• [ACTION ITEM]
Leave out the lines before the one with "Винтовые Comprag (34, 66)"; output that line and all remaining lines of the records exactly.

• [AVAILABLE DATA]
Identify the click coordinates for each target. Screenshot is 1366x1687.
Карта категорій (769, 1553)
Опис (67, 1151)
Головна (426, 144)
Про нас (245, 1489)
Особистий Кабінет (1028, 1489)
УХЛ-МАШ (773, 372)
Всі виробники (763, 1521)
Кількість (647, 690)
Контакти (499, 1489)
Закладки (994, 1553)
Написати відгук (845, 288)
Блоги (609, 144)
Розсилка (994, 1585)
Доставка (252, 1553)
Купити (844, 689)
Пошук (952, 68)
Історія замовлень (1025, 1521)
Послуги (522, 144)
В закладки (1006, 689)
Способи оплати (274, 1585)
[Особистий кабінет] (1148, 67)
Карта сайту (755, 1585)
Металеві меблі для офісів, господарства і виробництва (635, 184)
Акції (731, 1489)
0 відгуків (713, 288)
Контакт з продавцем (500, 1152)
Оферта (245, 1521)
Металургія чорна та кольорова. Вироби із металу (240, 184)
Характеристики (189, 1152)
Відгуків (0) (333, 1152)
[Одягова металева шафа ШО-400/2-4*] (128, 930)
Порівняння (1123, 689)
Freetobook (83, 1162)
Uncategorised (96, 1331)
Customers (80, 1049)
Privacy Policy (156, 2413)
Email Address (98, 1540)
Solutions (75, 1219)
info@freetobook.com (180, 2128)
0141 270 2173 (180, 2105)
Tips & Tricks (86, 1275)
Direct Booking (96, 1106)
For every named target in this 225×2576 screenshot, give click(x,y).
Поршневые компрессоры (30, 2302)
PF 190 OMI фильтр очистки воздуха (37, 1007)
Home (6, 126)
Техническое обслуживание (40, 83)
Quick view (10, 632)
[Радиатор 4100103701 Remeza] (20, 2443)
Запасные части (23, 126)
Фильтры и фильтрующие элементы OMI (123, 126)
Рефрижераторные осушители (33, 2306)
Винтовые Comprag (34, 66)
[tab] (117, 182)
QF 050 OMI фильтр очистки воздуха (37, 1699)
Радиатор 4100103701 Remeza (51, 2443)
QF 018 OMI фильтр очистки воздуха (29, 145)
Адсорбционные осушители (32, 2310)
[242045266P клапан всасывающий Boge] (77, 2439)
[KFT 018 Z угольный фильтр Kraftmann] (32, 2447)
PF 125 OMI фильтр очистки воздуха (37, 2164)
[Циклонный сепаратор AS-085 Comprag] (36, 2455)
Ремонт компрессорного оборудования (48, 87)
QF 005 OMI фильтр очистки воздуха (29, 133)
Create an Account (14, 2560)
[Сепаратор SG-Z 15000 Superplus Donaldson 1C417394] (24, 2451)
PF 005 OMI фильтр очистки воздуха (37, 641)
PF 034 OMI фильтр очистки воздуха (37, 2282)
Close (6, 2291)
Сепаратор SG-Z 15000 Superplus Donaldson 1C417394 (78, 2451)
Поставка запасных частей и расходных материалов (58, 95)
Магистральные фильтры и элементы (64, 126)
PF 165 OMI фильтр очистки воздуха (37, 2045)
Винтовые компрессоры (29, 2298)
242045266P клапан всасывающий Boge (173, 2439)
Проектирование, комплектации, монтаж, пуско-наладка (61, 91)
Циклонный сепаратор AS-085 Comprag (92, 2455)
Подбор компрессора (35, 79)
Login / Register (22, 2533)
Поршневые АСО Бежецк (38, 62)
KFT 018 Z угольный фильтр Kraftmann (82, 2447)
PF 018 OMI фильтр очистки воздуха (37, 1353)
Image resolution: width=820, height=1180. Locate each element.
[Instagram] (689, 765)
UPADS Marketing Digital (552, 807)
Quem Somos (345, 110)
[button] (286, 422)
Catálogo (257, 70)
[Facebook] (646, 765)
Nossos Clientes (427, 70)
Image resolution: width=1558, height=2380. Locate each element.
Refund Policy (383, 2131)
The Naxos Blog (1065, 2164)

• [SOLUTION TO THE EXERCISE]
Винтовые Comprag (34, 66)
[tab] (117, 182)
QF 050 OMI фильтр очистки воздуха (37, 1699)
Радиатор 4100103701 Remeza (51, 2443)
QF 018 OMI фильтр очистки воздуха (29, 145)
Адсорбционные осушители (32, 2310)
[242045266P клапан всасывающий Boge] (77, 2439)
[KFT 018 Z угольный фильтр Kraftmann] (32, 2447)
PF 125 OMI фильтр очистки воздуха (37, 2164)
[Циклонный сепаратор AS-085 Comprag] (36, 2455)
Ремонт компрессорного оборудования (48, 87)
QF 005 OMI фильтр очистки воздуха (29, 133)
Create an Account (14, 2560)
[Сепаратор SG-Z 15000 Superplus Donaldson 1C417394] (24, 2451)
PF 005 OMI фильтр очистки воздуха (37, 641)
PF 034 OMI фильтр очистки воздуха (37, 2282)
Close (6, 2291)
Сепаратор SG-Z 15000 Superplus Donaldson 1C417394 (78, 2451)
Поставка запасных частей и расходных материалов (58, 95)
Магистральные фильтры и элементы (64, 126)
PF 165 OMI фильтр очистки воздуха (37, 2045)
Винтовые компрессоры (29, 2298)
242045266P клапан всасывающий Boge (173, 2439)
Проектирование, комплектации, монтаж, пуско-наладка (61, 91)
Циклонный сепаратор AS-085 Comprag (92, 2455)
Подбор компрессора (35, 79)
Login / Register (22, 2533)
Поршневые АСО Бежецк (38, 62)
KFT 018 Z угольный фильтр Kraftmann (82, 2447)
PF 018 OMI фильтр очистки воздуха (37, 1353)
Image resolution: width=820, height=1180. Locate each element.
[Instagram] (689, 765)
UPADS Marketing Digital (552, 807)
Quem Somos (345, 110)
[button] (286, 422)
Catálogo (257, 70)
[Facebook] (646, 765)
Nossos Clientes (427, 70)
Image resolution: width=1558, height=2380. Locate each element.
Refund Policy (383, 2131)
The Naxos Blog (1065, 2164)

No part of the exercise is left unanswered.